We can already conclude that label-shifting successfully counteracted the effects of delays, allowing models to drive at the training speed in the presence of higher delays. This would allow slow-to-compute pipelines and low-compute-power environments to complete the task where the behavioral cloning approach would otherwise fail. This benefit costs nothing additional in terms of computing resources at deployment time.

Furthermore, Table 6 also shows the maximal speed each model was able to drive at under each delay condition. Speed and delays have multiplicative effects—driving slower counteracts the effect of delays. Consequently, a model capable of driving faster is more successful in dealing with the effect of delays.

The overall fastest driving was achieved with the model predicting labels 50 ms into the future in the condition of minimal possible computational delay (24 ms). If other delays (frame capture and transfer, actuator delays, etc.) were trivial, this model would deploy actions 26 milliseconds before a human would. Either this preemptive behavior or simply performing human actions more reliably than the human himself allowed this model to drive faster than the fastest laps in the training dataset.

Beyond this superhuman performance, the results in Table 6 show for all models the need to decrease speed when delay increases as expected from the theoretical discussion. Looking along the columns axis, label-shifted models tend to allow higher driving speed at equal delays, but only up to a certain time shift. A small label shift (in our case one frame, 50 ms) seems to never hurt performance. Predicting past labels makes the driving even more belated and requires lower driving speeds to compensate.

4. Discussion

4.1. Discussion of Results

Here, the impact of speed variations and computational delays on the performance of end-to-end steering models in autonomous driving systems (ADS) was explored, utilizing 1:10 scale mini-cars. Speed and delays combine multiplicatively to make decisions late in terms of space. Driving at different speed profiles or under different delay settings should be considered a different task that the model does not always generalize to. Practically, the results demonstrated that models trained at specific speeds exhibit decreased performance when tested at novel speeds. This poses a challenge for the real-life testing of end-to-end ADS because deploying models at human-like speeds increases risks [36].

Addressing model robustness, we suggest diversifying training data across speed ranges, though practical and legal constraints may limit this approach for real vehicles. Driving slowly may disturb traffic and is not legal in most locations. Despite diverse data, single-frame steering-only models would still fail to adapt steering to speed because one frame does not allow to distinguish the driving speed. Alternative strategies include integrating speed as an input to the model (this risks causing the inertia problem [6]) or employing architectures capable of deducing speed from multi-frame inputs. The joint prediction of speed and steering also allows for generating adequate steering–speed pairs.
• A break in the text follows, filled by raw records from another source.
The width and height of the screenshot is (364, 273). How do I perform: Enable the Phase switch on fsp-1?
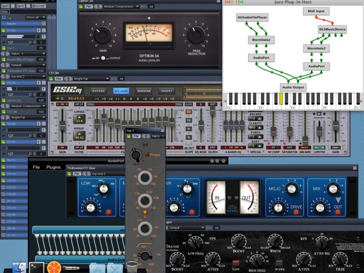[x=148, y=155]
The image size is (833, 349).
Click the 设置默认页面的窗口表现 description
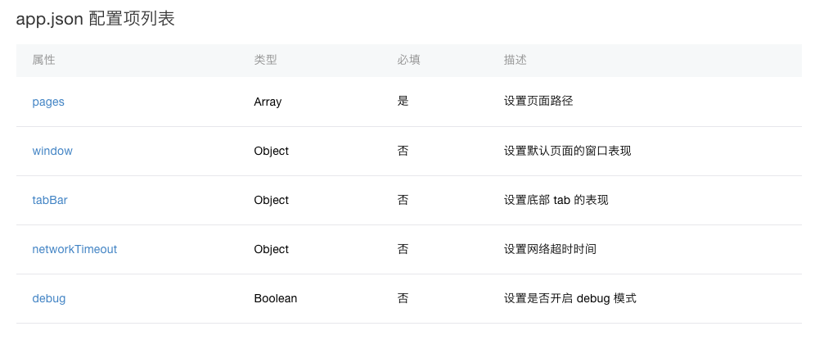coord(567,151)
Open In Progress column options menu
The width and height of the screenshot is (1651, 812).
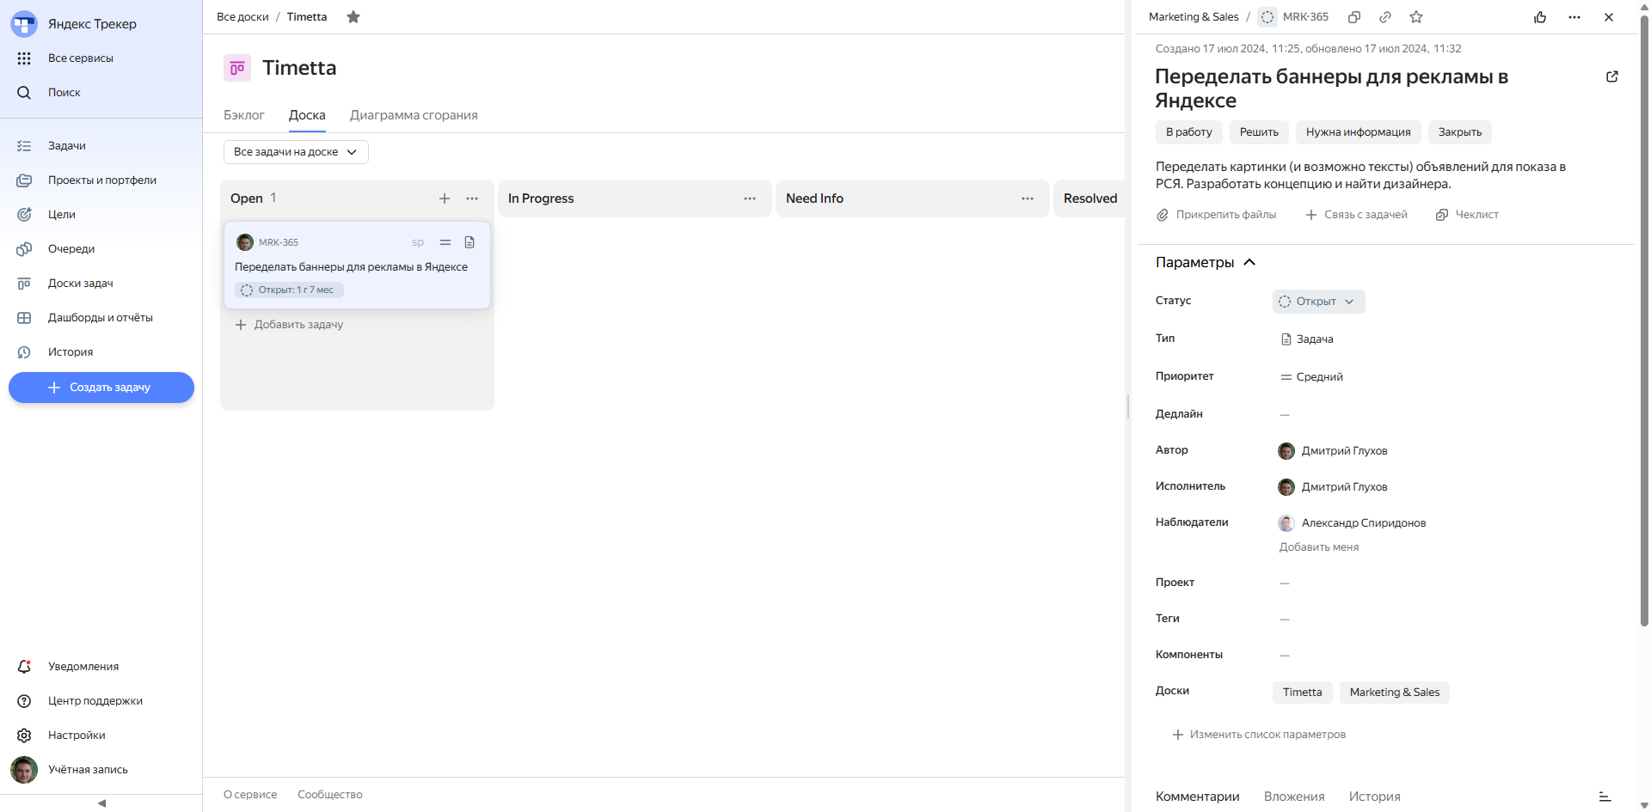click(750, 198)
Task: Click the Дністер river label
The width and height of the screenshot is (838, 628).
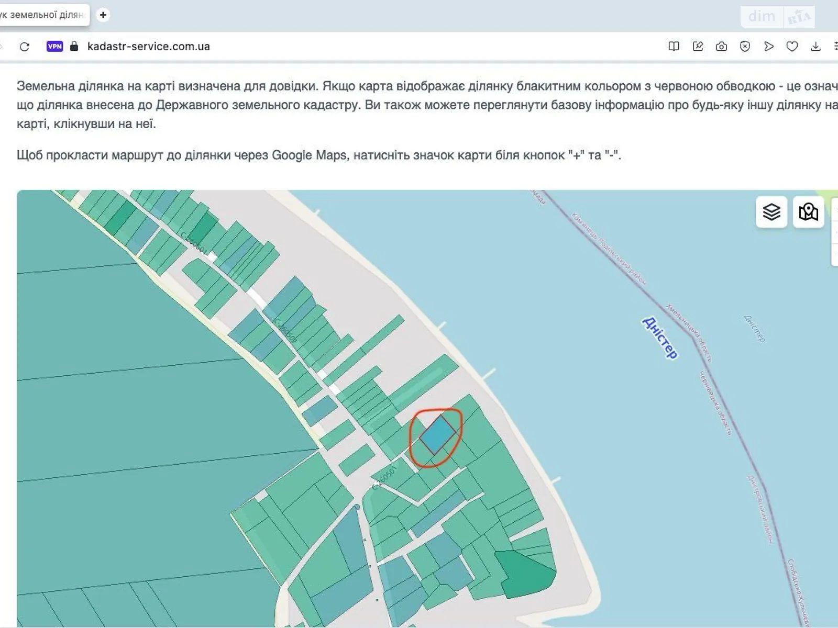Action: click(x=660, y=338)
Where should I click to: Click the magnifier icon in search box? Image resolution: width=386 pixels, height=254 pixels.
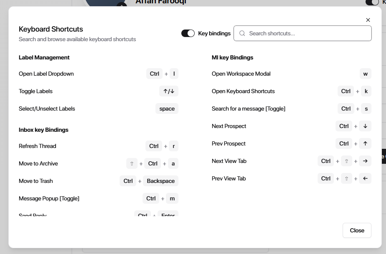point(242,33)
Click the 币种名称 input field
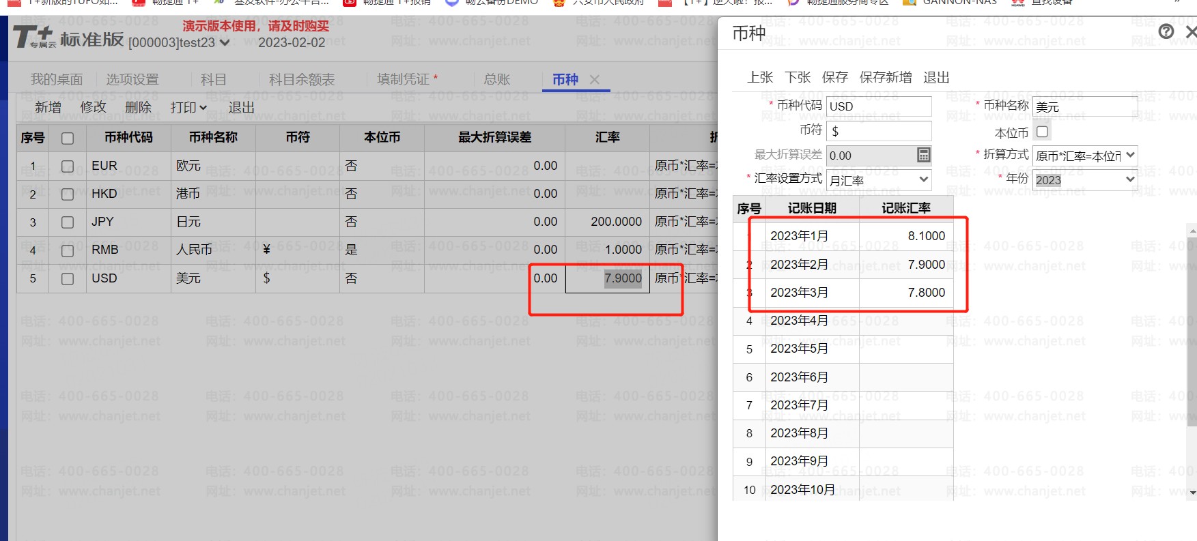Viewport: 1197px width, 541px height. tap(1084, 107)

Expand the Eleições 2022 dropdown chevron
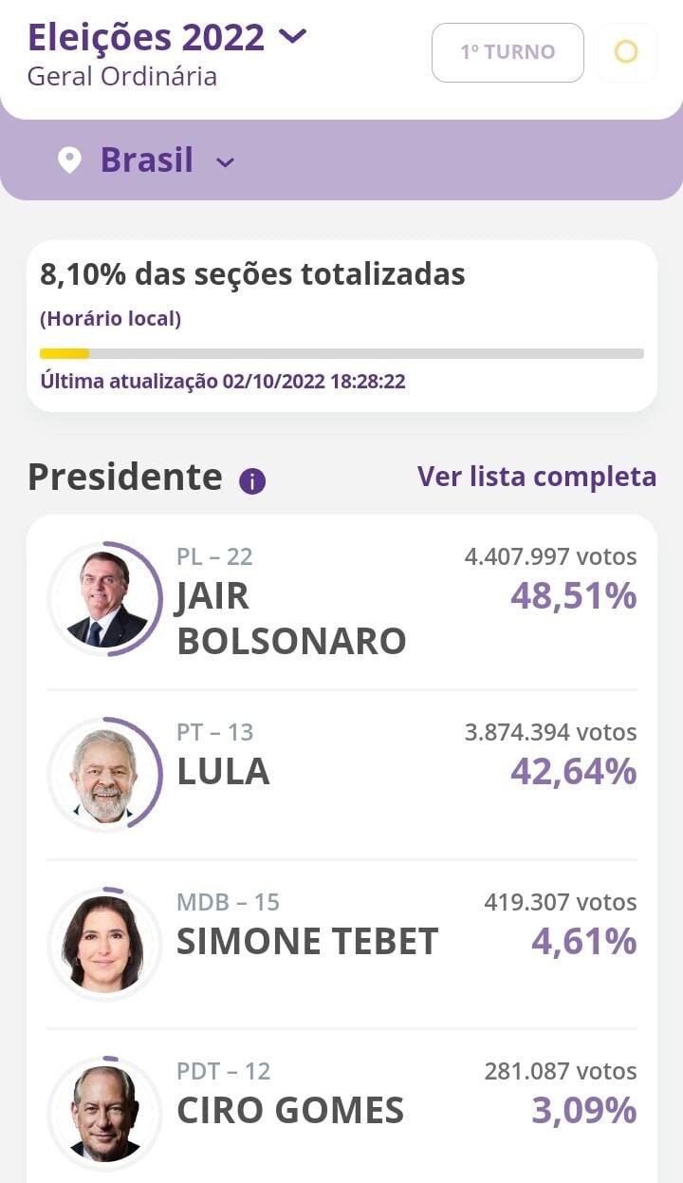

Similarly to speed changes, also delay changes affect how early the turning must be decided to be initiated in a suitable location. The conducted experiments revealed that incorporating delay anticipation into the model training mitigated the adverse effects of computational lag at deployment and improved driving ability. Predicting future commands is cost-free and counteracts the negative effect of delays complementarily to other remedies such as decreasing compute time or vehicle speed. Compensating for deployment delays has been studied for control algorithms [27,28] but to our knowledge has not been discussed in the domain of end-to-end driving.

4.2. Limitations and Future Work

In the presented experiments, the effects of delays and reduced decision frequency were confounded. This problem formulation reflects the challenge we actually face in both mini-cars and real-sized vehicle (https://adl.cs.ut.ee/lab/vehicle, accessed 1 December 2023). The delay mainly comes from the neural network computation time, which cannot be parallelized easily. A future study could maintain decision frequency and only increase the delay to further investigate the usefulness of label-shifting. Other future topics include correcting also for actuator delays or estimating delay dynamically and correcting by a different margin at every timestep, similarly to what is performed for the controller in [27].

The outputs (trajectories, cost maps) of end-to-mid self-driving, the more popular design in the 2020s, are more stable across speeds and suffer less from speed-related task shifts. Counteracting actuator delays, inertia, and slip are handled mainly by the control module. However, all multi-frame models will be affected by the speed-induced input distribution shift, no matter if it is applied for end-to-end or end-to-mid driving or any perception subtask in the modular approach. Furthermore, counteracting deployment delays is equally relevant for end-to-mid solutions. Local plans and cost maps can become outdated or shifted in egocentric space before they get applied and could be corrected for any motion that happened while the inputs were processed.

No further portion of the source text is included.